I am new here and was struggling a bit with setting fish as my shell across terminals or programs that embed terminals (kitty, pycharm, vs code) but I was worried to change my system login shell away from ZSH (macOS) in case this was going to cause some issues.
I came up with the following solution after googling, reading, and trial and error around changing my shell. Since I am a novice here, just checking that this makes sense (specifically the /etc/profiles/per-user/$USER/bin/fish) or if I should structure it in another way, I saw usage of pkgs.fish in some examples as well. This was from the gentoo wiki and modified to this version.
You also want to make sure that your zshrc (BEFORE any of you shell switching logic) has something similar to this in order to prevent scripts running bash from switching to fish
# Commands that should be applied only for interactive shells.
[[ $- == *i* ]] || return
I think the main differences to your approach are
No need to check if the fish binary is in your home-manager folder if you use the nixpkgs reference directly.
The other approach still allows you to start bash if your current shell is already fish.
Great points and feedback! I tried to use the example but it was tailored for bash and I am on macOS hence zsh is default - didn’t want to change login shell to bash.
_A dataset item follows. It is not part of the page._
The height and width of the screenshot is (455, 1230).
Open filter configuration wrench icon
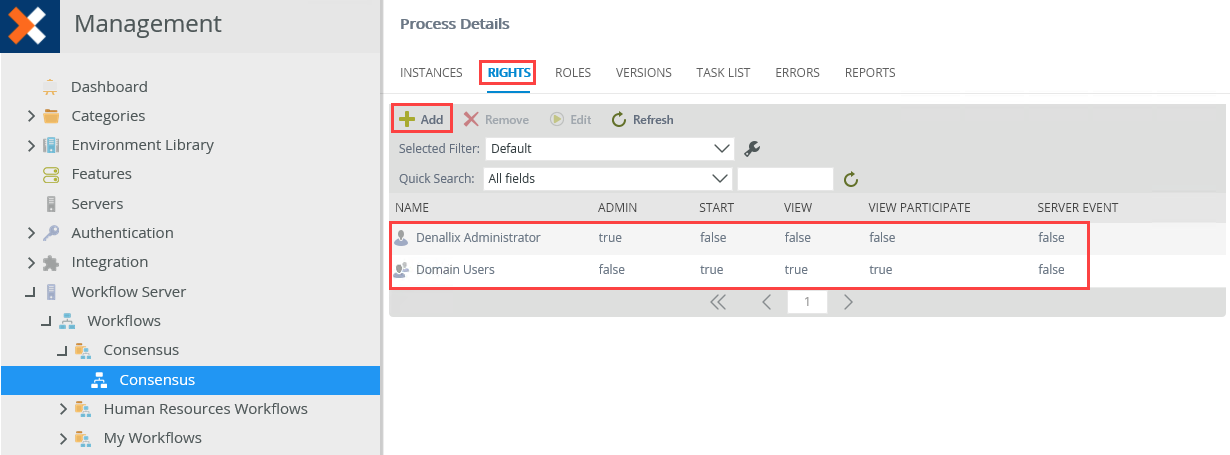pos(753,149)
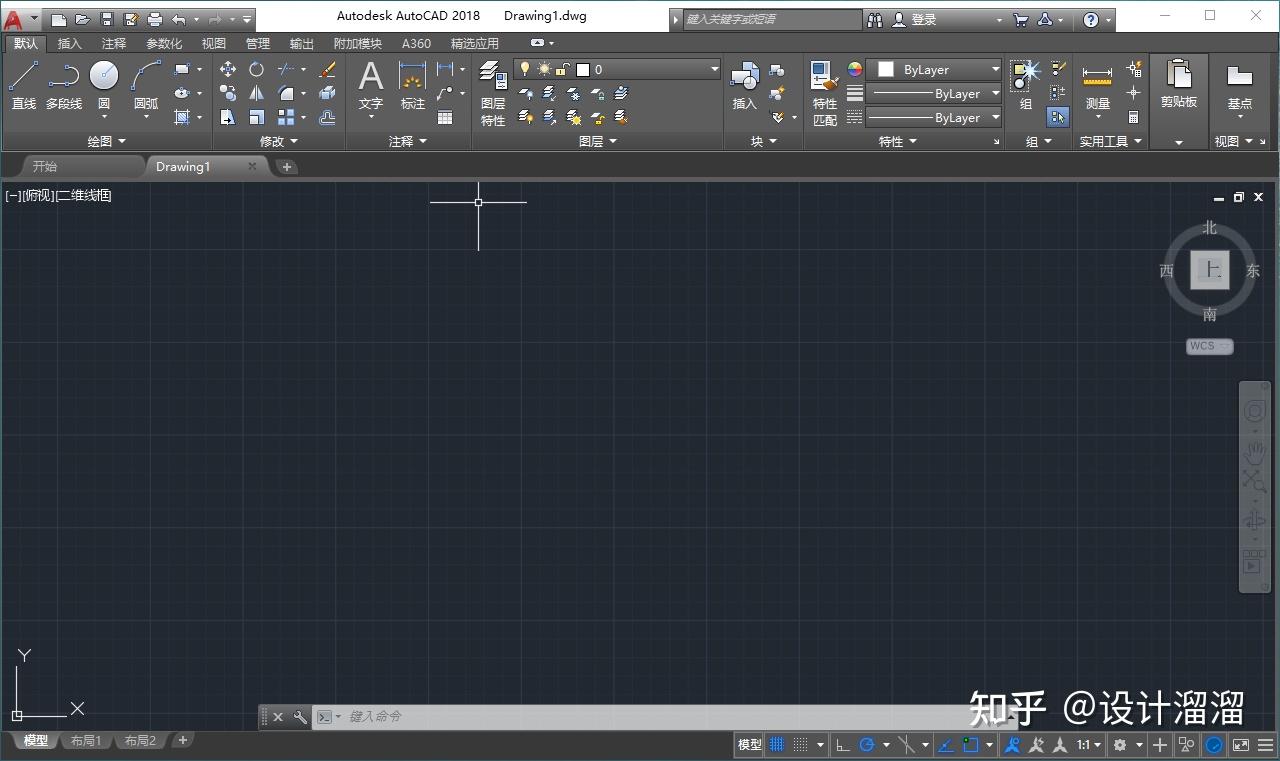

On nixos, ZSH does not have the option “interactiveShellInit” (for bash from the doc you linked) so I was looking for alternative ways to do it and settled on my option. I also didn’t have access to shopt on zsh and didn’t spend time to find an alternative command.
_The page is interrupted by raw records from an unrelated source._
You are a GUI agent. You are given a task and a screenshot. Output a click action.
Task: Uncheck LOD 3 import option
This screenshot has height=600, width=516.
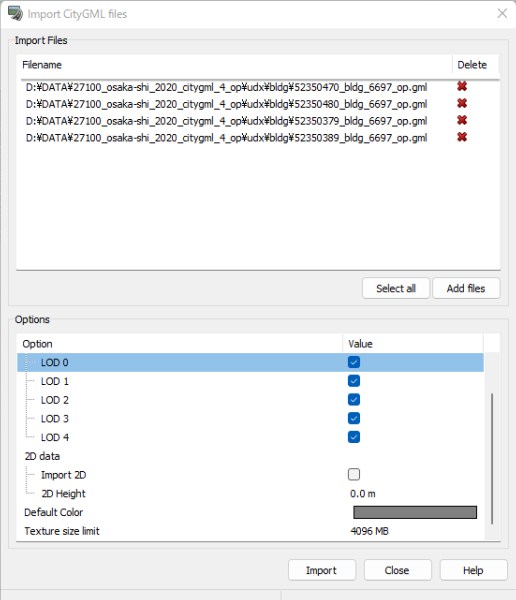[354, 418]
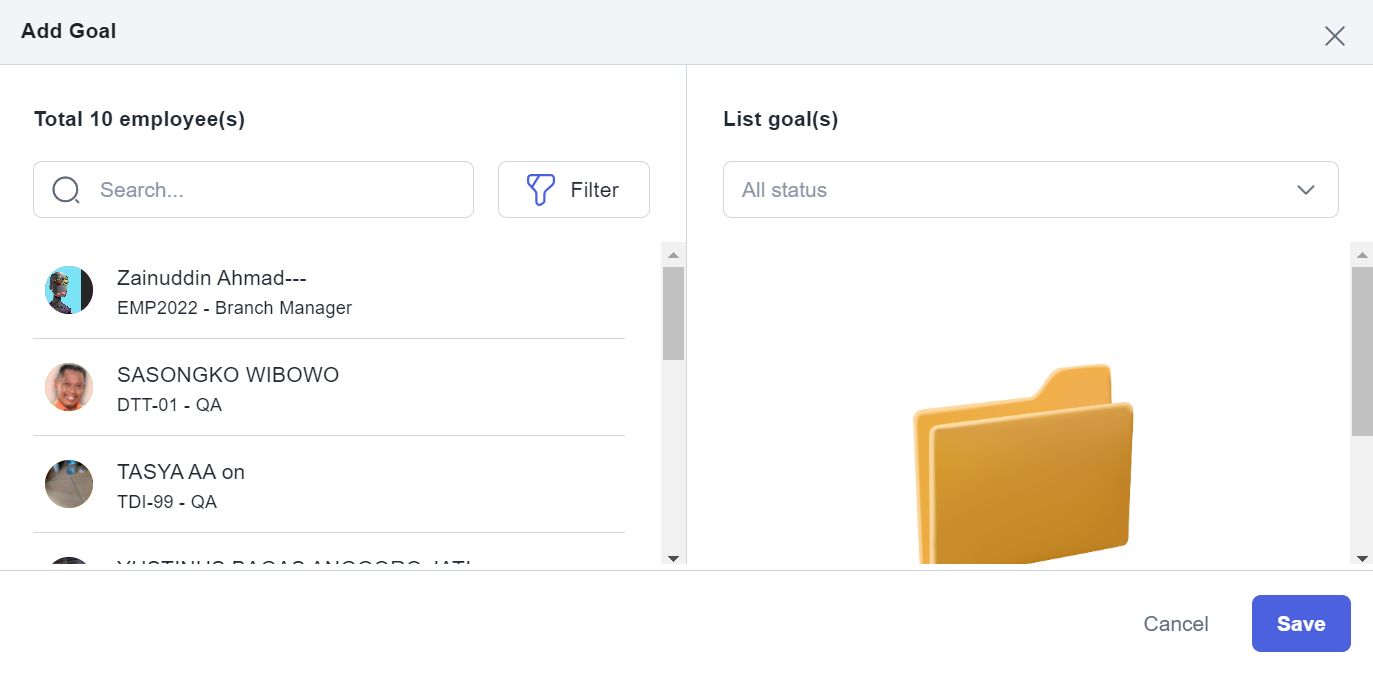The width and height of the screenshot is (1373, 681).
Task: Select employee Zainuddin Ahmad--- by name
Action: tap(211, 278)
I was mostly curious about using this in my approach:
/etc/profiles/per-user/$USER/bin/fish
vs.
${pkgs.fish}/bin/fish
I thought ${pkgs.fish} points to the specific version and not a link or alias so I was trying to use my user installed version. I can play around with this a bit more though.
They should be exact same version of fish, right? Because both of the fish references will be managed by nix home-manager/ nix-darwin whatever you are using.
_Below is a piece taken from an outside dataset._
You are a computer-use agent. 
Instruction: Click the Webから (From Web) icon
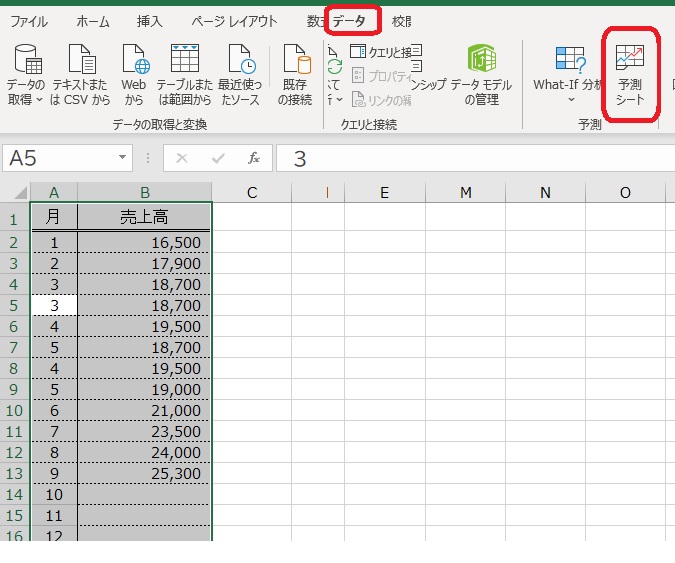point(134,75)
So I do not understand why you would want to go thorough yet another symlink, to the exact same fish binary. But if you think you have a reason for referencing /etc/profiles. If it works it works.
I went with your suggestions. My confusion came with the multiple ways you can install / enable the shell.
I had installed it to my systemPackages, set the programs.fish.enable = true; in my configuration and also had it installed for my user by setting it to be enabled with home manager.
I’ve just removed the install with systemPackages and used ${pkgs.fish} in my zsh startup script, thanks!